══ Passage shown

DATA Step, Macro, Functions and more

convert wide format data to long format with loop structure

Accepted Solution Solved
Reply
Super Contributor
Posts: 318
Accepted Solution

convert wide format data to long format with loop structure

[ Edited ]

I have a data set in wide format, and want to convert to long format. Each subject has (2+32*36) variables as follow:

subjid, visit_num, 32 set of the following 36 variables

DTAMT1, DTAMO1
DTA1_BOP_DF DTA1_BOP_DL DTA1_BOP_F DTA1_BOP_L DTA1_BOP_MF DTA1_BOP_ML
DTA1_CAL_DF DTA1_CAL_DL DTA1_CAL_F DTA1_CAL_L DTA1_CAL_MF DTA1_CAL_ML
DTA1_PDD_DF DTA1_PDD_DL DTA1_PDD_F DTA1_PDD_L DTA1_PDD_MF DTA1_PDD_ML
DTA1_REC_DF DTA1_REC_DL DTA1_REC_F DTA1_REC_L DTA1_REC_MF DTA1_REC_ML
DTA1_PI_DF DTA1_PI_DL DTA1_PI_F DTA1_PI_L DTA1_PI_MF DTA1_PI_ML
DTA1_GI_DF DTA1_GI_F DTA1_GI_L DTA1_GI_MF

.....

DTAMT32, DTAMO32
DTA32_BOP_DF DTA32_BOP_DL DTA32_BOP_F DTA32_BOP_L DTA32_BOP_MF DTA32_BOP_ML
DTA32_CAL_DF DTA32_CAL_DL DTA32_CAL_F DTA32_CAL_L DTA32_CAL_MF DTA32_CAL_ML
DTA32_PDD_DF DTA32_PDD_DL DTA32_PDD_F DTA32_PDD_L DTA32_PDD_MF DTA32_PDD_ML
DTA32_REC_DF DTA32_REC_DL DTA32_REC_F DTA32_REC_L DTA32_REC_MF DTA32_REC_ML
DTA32_PI_DF DTA32_PI_DL DTA32_PI_F DTA32_PI_L DTA32_PI_MF DTA32_PI_ML
DTA32_GI_DF DTA32_GI_F DTA32_GI_L DTA32_GI_MF

 

The number after DTA is tooth_number (1,2, ..... 32), the letters in the end (DF, DL, F, L, MF and ML) are tooth_sites (total 6), and the letters in the middle are measure variables (total 6). Each subject has 32 teeth and each tooth has 6 sites, and eash site has 6 measures. 

 

I want to convert the wide format data to long format data, as shown in the following picture.

Capture.PNG

 

With the following code, I got something close, but with some issues:

 

data test;
	set mydata;
	array dta dta:;

	do over dta;
		var_name=vname(dta);
		if index(var_name, '_') > 0 then do;
			_tooth=scan(var_name, 1, '_');
			tooth_num=substr(_tooth, 4);
			_var=scan(var_name, 2, '_');
			tooth_site=scan(var_name, 3, '_');

			if _var='BOP' then BOP=dta;output; 
			if _var='CAL' then CAL=dta;output;
			if _var='REC' then REC=dta;output;
			if _var='PDD' then PDD=dta;output;
			if _var='PI' then PI=dta;output;
			if _var='GI' then GI=dta;output;
		end;
		if index(var_name, 'DTAMT') > 0 then DTAMT=dta;
		if index(var_name, 'DTAMO') > 0 then DTAMO=dta;
	end;
	keep Subjid visit_num tooth_num tooth_site  DTAMT DTAMO BOP CAL PDD REC PI GI;
run;

probably the problem is due to the output after each if statement. Can anyone give some suggestions on my code or other methods? Thank you in advance.

════
══ Recorded information

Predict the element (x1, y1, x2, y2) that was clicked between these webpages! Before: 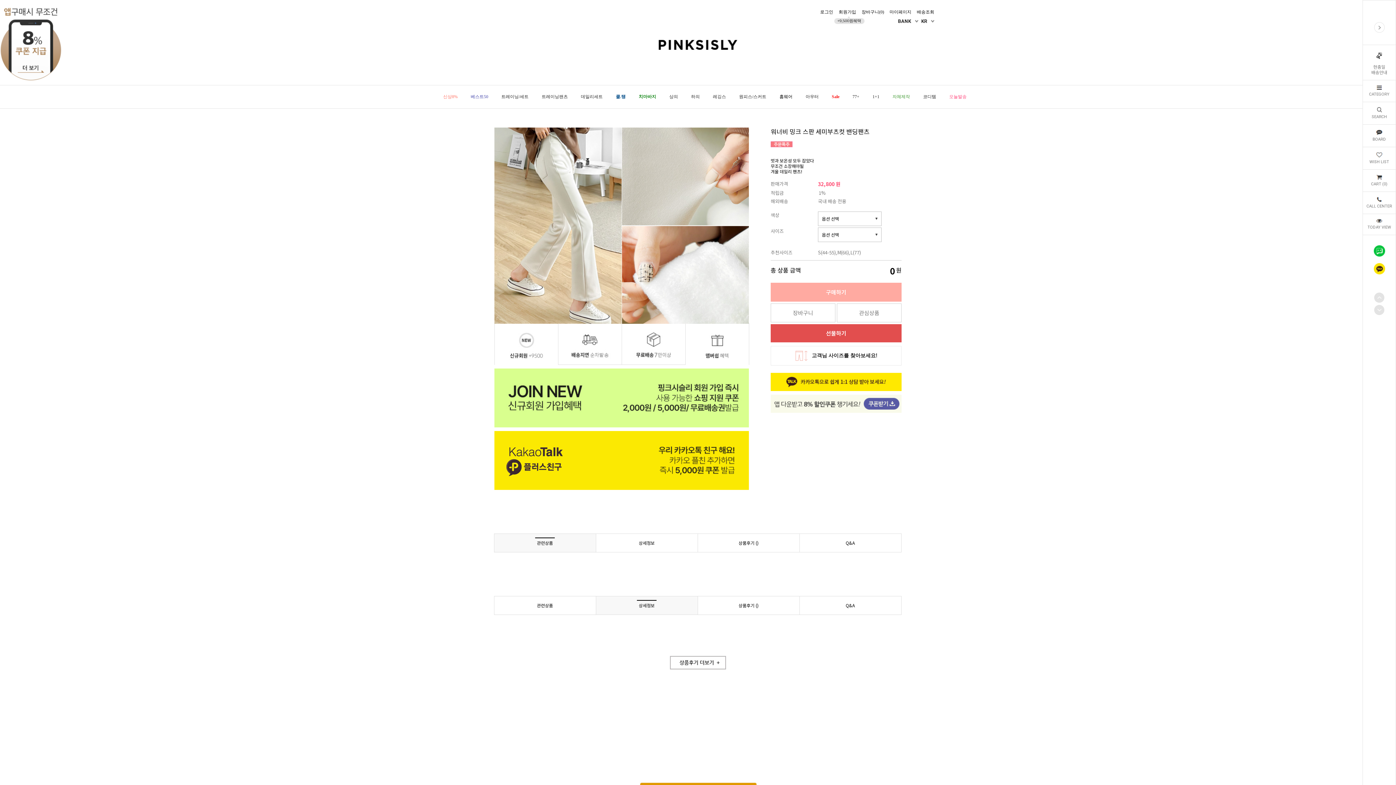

════

Requirement - Copy verbatim the part of the forum post that opens with the words "The number after" and closes with "has 6 measures.". The data is separate material, unrelated to the forum post.

The reply -
The number after DTA is tooth_number (1,2, ..... 32), the letters in the end (DF, DL, F, L, MF and ML) are tooth_sites (total 6), and the letters in the middle are measure variables (total 6). Each subject has 32 teeth and each tooth has 6 sites, and eash site has 6 measures.